Identity verification done poorly also trips up brands. If you ask for "proof of identity" but accept any ID without matching it to customer records, someone could fraudulently access another person's data. Conversely, asking for excessive verification documentation beyond what's reasonable can violate the law itself.
Finally, timing failures happen when you don't track your DSAR deadline. You receive a request via email support on day one but the ticket doesn't get flagged as time-sensitive. By the time it reaches the right person, you're already at day 35 of your 45-day window.
Automating DSAR Workflows to Stay Compliant
Handling DSARs manually leaves room for error, especially as your customer base grows. Automation doesn't mean replacing human judgment — it means creating a repeatable system that catches nothing.
An effective workflow starts with a dedicated intake point. Don't let DSAR requests get lost in general customer support email. Create a specific email address (dsar@yourstore.com) or form on your website where customers know to submit requests. This makes tracking and deadline management much cleaner.
Once a request comes in, immediately log it with the received date, requester email, and deadline. This becomes your source of truth. Any automated system should calculate the deadline automatically (30 days for GDPR, 45 days for CCPA) and flag it when you're approaching day 20.

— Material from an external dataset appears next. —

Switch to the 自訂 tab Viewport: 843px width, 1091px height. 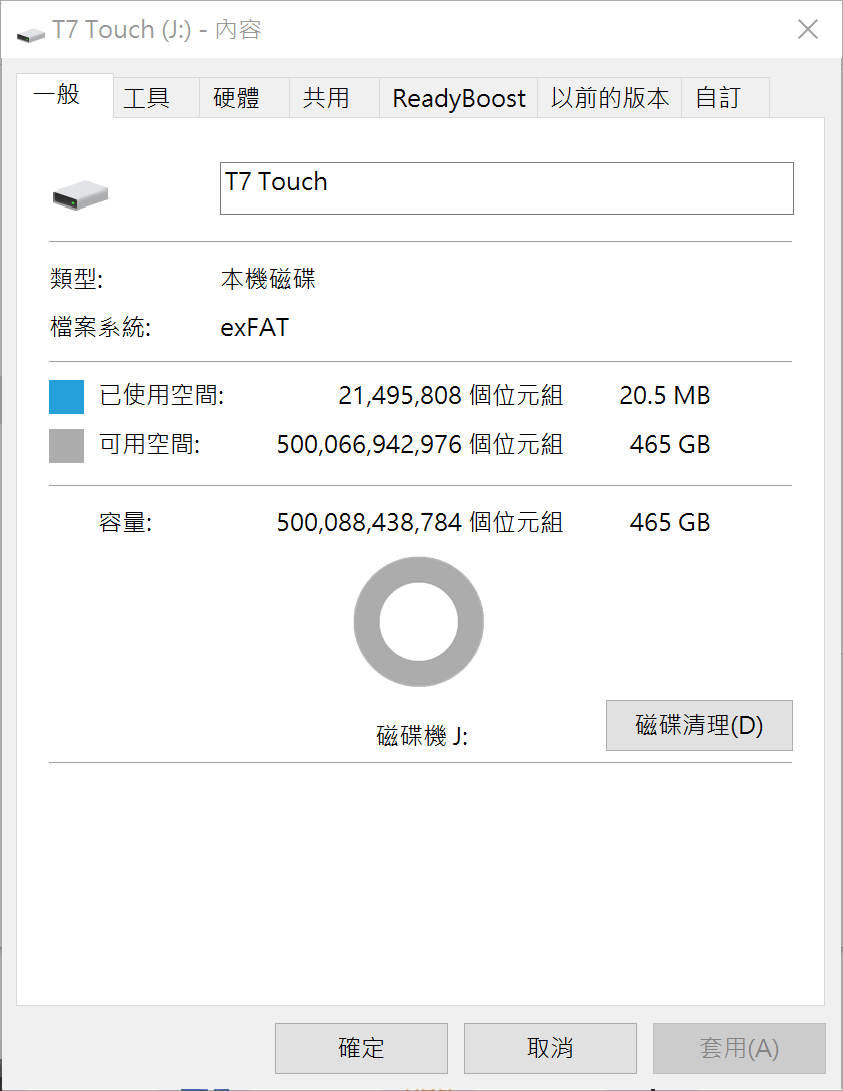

Next, automate the data gathering workflow. You can use Zapier or Make (formerly Integromat) to trigger exports from certain platforms automatically, or at minimum send reminders to team members who own specific systems. If you use Shopify, pull customer data via their API into a central location. Then aggregate everything into one file before sending to the customer.
Document every step: who received the request, what identity verification was performed, what data sources were queried, when the response was sent. This audit trail protects you if someone later claims you didn't respond or responded inadequately.
The goal is consistency. Every DSAR should follow the same steps in the same order with the same verification standards. That consistency also makes you faster — your third DSAR takes half the time of your first.
Building Your DSAR Response Template
Not every DSAR is identical, but your process should be. Create a standardized response template that you customize for each request.
Your template should include: confirmation that you received the request and the date received, the deadline by which you'll respond, what identity verification you're requesting, what data categories you'll include (customer profile, orders, communications, browsing history, etc.), and the format you'll provide (CSV, JSON, or downloadable zip file).
This transparency builds trust. The customer knows exactly what to expect and when. It also protects you — if they later dispute that you didn't send something, you have documented what you said you would send.
In your response, organize data by category rather than dumping everything in one massive file. One file for order history. Another for email interactions. A third for account profile data. This makes it easier for customers to understand and use their own information, and it demonstrates you took the request seriously.
Make sure your template includes a note that you've responded in compliance with applicable laws and that they can contact you with questions. This small detail shows professionalism and gives you a chance to clarify if they misunderstand something.
Handling DSARs at scale requires systems and documentation, not heroic manual effort. As your brand grows and customer requests increase, you'll need visibility into all the data you collect, where it lives, and how quickly you can assemble it. The difference between compliance and violation often comes down to whether you have a process or whether you're improvising.